** DATA follows **

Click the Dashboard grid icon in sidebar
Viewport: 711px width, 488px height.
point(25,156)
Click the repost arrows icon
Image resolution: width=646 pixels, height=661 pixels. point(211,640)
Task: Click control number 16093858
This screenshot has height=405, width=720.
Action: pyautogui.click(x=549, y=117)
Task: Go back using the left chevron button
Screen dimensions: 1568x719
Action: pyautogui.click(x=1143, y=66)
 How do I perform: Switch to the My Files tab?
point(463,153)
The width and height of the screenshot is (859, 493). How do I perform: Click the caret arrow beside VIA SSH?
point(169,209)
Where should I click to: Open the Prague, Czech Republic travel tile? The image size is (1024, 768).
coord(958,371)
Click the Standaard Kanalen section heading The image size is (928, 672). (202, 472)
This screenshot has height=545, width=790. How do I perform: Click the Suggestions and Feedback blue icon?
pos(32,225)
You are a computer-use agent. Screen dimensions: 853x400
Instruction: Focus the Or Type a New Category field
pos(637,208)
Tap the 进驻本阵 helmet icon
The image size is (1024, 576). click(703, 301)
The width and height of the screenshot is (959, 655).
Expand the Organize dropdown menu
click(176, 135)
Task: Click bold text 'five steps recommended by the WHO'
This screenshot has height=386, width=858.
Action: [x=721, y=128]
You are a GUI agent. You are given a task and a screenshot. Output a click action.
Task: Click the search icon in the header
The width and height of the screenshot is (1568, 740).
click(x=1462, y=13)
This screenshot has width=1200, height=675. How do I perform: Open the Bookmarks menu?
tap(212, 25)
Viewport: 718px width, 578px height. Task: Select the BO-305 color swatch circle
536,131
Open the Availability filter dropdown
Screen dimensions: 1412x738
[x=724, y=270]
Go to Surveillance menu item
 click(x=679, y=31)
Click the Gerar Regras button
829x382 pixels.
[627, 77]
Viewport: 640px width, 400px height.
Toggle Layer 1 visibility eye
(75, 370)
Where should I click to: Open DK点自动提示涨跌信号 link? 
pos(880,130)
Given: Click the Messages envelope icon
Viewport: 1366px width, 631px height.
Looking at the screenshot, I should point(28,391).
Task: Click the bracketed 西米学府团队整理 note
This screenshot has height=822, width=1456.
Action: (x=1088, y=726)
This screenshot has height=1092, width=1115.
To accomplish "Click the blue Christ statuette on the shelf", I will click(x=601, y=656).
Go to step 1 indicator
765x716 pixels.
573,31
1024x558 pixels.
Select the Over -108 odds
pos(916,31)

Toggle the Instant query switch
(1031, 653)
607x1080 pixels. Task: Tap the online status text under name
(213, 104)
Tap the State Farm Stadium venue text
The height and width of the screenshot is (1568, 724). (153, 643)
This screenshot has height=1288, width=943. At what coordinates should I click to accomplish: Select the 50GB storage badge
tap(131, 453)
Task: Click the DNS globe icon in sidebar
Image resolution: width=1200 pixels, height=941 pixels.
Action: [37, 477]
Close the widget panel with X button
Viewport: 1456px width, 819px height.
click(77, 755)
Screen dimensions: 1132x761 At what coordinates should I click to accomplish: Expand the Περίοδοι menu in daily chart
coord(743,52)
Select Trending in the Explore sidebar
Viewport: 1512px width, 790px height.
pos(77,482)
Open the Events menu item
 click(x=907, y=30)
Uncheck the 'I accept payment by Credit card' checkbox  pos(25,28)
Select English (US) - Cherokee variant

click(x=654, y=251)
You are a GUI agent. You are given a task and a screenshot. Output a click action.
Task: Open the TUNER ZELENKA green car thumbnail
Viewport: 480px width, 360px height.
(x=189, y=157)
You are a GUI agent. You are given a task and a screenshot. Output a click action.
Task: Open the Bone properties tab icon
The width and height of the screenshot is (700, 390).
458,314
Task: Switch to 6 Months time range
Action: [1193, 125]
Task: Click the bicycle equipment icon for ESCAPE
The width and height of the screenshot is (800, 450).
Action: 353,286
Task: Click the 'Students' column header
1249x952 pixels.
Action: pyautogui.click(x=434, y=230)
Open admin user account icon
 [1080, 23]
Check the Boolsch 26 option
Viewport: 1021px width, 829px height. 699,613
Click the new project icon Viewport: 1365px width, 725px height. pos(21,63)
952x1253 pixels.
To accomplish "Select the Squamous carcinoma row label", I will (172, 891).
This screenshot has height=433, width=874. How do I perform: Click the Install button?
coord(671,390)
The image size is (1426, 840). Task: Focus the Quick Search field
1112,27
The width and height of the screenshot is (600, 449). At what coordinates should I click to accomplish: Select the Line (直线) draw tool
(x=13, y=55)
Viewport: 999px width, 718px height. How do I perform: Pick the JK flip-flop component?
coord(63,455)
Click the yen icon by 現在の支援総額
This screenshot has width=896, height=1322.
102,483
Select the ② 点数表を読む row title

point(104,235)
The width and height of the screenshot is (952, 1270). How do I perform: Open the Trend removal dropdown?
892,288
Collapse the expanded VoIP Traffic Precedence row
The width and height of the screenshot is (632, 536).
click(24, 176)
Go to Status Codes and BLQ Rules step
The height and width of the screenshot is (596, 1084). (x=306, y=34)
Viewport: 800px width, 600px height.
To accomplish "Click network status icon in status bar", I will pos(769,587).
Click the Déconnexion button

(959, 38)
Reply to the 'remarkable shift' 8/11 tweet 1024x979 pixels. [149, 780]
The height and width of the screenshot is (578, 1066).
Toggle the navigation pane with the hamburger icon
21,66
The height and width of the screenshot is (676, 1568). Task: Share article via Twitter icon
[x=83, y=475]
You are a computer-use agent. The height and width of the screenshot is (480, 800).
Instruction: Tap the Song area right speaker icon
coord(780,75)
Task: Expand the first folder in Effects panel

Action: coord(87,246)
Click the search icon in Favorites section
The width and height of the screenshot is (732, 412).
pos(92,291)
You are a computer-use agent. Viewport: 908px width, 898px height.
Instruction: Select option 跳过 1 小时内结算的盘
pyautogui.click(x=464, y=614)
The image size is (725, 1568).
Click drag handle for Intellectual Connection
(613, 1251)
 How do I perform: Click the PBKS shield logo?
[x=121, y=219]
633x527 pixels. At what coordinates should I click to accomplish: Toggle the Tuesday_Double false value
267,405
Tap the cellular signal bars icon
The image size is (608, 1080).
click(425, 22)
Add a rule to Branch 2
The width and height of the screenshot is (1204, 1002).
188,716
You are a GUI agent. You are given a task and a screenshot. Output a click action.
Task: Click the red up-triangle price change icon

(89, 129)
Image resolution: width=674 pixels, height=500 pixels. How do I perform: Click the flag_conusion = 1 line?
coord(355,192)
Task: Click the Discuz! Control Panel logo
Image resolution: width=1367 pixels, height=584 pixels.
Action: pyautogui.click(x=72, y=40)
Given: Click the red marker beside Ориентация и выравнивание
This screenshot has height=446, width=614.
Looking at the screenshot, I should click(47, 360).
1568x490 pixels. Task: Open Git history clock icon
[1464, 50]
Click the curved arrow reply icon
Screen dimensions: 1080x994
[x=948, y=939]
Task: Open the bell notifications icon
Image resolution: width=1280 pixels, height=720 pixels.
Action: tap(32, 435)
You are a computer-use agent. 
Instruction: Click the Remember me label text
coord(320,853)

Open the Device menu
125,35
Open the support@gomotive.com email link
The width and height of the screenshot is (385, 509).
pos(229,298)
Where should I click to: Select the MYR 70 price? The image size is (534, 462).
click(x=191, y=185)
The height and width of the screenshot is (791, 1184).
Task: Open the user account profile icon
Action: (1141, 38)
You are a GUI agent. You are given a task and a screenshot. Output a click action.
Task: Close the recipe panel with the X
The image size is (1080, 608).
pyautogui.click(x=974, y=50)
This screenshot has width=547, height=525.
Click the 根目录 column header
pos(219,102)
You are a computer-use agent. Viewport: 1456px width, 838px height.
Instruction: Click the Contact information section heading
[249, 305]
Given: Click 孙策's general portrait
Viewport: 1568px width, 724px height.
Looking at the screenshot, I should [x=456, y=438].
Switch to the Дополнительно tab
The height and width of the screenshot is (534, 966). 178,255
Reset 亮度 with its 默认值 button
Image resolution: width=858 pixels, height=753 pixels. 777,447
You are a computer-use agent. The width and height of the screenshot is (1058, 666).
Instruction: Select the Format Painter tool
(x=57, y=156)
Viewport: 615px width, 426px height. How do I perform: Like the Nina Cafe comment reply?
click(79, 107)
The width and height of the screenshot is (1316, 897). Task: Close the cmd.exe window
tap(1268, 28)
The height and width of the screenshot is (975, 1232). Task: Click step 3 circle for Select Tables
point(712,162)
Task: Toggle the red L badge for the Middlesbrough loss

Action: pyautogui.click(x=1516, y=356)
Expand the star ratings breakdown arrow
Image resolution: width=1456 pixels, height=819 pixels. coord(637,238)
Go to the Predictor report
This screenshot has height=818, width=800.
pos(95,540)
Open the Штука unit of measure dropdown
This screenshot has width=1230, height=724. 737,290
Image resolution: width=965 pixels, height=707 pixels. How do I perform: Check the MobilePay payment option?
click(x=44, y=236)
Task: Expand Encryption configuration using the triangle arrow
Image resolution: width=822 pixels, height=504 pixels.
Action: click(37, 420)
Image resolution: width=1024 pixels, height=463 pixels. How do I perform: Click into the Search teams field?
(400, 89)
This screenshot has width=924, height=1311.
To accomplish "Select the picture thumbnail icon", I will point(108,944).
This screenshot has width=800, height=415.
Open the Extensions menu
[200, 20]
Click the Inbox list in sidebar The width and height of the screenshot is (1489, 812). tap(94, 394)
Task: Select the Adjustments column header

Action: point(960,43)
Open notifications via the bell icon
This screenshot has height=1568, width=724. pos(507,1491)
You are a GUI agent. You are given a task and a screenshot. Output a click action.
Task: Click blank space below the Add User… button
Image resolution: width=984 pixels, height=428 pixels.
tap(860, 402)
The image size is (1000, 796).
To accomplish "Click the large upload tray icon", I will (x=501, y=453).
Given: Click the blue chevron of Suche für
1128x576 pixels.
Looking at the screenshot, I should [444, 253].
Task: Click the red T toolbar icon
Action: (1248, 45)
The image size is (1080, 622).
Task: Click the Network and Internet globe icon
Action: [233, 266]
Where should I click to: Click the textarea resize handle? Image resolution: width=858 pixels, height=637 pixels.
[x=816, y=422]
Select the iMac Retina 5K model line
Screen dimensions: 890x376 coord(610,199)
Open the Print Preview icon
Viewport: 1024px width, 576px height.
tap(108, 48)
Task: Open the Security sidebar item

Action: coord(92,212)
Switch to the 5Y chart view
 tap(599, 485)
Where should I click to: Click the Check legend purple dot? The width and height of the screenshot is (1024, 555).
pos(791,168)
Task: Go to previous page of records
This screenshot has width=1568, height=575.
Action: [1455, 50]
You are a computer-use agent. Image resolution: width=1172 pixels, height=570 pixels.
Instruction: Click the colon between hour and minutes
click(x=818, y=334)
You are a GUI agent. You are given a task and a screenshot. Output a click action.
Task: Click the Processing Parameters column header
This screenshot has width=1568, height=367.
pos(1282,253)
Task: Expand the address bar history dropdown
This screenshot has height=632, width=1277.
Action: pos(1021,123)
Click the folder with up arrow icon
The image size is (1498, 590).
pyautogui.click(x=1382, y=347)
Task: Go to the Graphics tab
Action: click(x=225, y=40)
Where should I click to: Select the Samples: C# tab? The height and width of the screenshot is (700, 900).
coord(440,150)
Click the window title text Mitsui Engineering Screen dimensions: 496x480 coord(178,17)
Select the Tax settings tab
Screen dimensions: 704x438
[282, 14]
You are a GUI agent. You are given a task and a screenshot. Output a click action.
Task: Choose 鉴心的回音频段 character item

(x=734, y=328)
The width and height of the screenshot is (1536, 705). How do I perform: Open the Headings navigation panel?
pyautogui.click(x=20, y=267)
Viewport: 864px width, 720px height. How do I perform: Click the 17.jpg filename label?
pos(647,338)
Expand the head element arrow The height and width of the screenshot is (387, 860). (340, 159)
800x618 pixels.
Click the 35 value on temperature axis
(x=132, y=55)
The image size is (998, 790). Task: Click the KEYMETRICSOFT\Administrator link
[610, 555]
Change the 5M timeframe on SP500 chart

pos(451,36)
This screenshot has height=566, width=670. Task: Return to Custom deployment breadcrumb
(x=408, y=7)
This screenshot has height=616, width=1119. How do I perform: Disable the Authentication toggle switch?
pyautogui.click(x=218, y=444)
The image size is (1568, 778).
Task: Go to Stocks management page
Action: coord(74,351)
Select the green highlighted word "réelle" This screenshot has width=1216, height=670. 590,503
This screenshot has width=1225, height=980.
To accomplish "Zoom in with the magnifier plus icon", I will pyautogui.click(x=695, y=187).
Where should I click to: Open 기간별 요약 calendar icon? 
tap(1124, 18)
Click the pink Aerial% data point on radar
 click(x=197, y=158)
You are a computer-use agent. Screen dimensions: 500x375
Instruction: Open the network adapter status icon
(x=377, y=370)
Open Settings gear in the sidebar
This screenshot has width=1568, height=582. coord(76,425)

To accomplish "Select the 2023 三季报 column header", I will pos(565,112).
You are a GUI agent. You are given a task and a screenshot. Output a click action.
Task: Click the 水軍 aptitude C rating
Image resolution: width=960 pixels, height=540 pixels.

** End of DATA **

WHAT YOU NEED TO DO
The expected answer is a copy of each line above containing "green".

ANSWER SPACE
Task: Open the TUNER ZELENKA green car thumbnail
Select the green highlighted word "réelle" This screenshot has width=1216, height=670. 590,503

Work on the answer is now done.